If you change platform, or update Unity, you must precompile it again! That's because things like UNITY_ANDROID matter a lot.

Note that precompiling does not affect custom tags etc, but it does affect any partial class extensions.

Set textContent rather than innerHTML

If you know your text contains no HTML then setting to textContent will cause virtually everything to get recycled. Setting innerHTML is fast anyway but textContent does almost nothing.

You can also get another small boost if the new text you're setting is the same length as the old text - this takes advantage of a health counter optimisation:

myElement.textContent = "1";
myElement.textContent = "14"; // 1 character longer

// Using 01 would make a (tiny) saving:
myElement.textContent = "01";
myElement.textContent = "14";

Disabling Unicode Bidirectionality

If you have no plans to use right-to-left or bidirectional text (like Arabic mixed with English), disable it by deleting PowerUI/Resources/BidirectionalData.bytes. This will give you a small memory saving (about 10kb) and slightly boost text performance.

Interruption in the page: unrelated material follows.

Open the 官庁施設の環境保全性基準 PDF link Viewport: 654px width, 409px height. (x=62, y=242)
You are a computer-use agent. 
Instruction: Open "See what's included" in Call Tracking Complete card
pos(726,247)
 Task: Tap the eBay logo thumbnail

You can also go further by specifying NoBIDI as a "scripting define symbols" as that will effectively remove all of the code which does the BIDI testing.

Avoid late loading CSS

This is a massive performance drainer - avoid it! Put style as high up your document as you can (e.g. in head). That's because a newly loaded CSS selector must check your entire DOM to see if they match any of the elements already in there. If your DOM is basically empty then this operation is much faster.

Meanwhile, a newly loading element uses a range of indices to very rapidly figure out which selectors actually apply to it.